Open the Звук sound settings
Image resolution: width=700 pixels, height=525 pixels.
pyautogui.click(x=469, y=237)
--
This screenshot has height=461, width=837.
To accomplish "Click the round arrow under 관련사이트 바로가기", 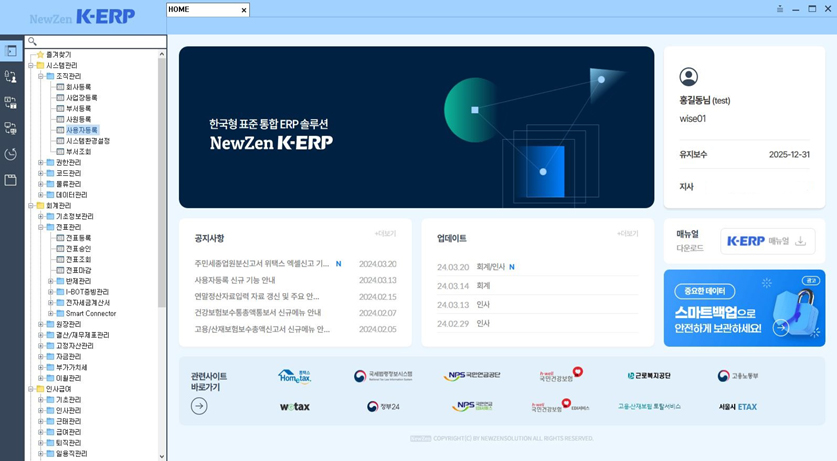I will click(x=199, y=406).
* * *
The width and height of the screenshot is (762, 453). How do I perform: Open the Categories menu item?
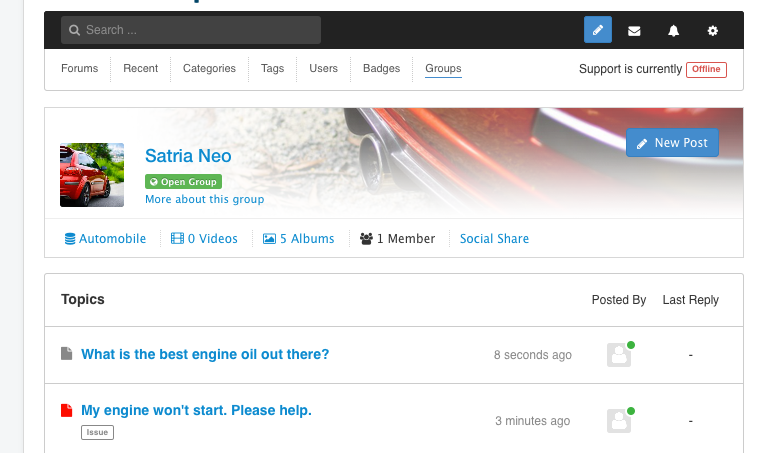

◆ What this task involves: Return each line of the data above that includes the word "screenshot".

◆ Solved exercise:
This screenshot has height=461, width=837.
The width and height of the screenshot is (762, 453). How do I perform: Open the Categories menu item?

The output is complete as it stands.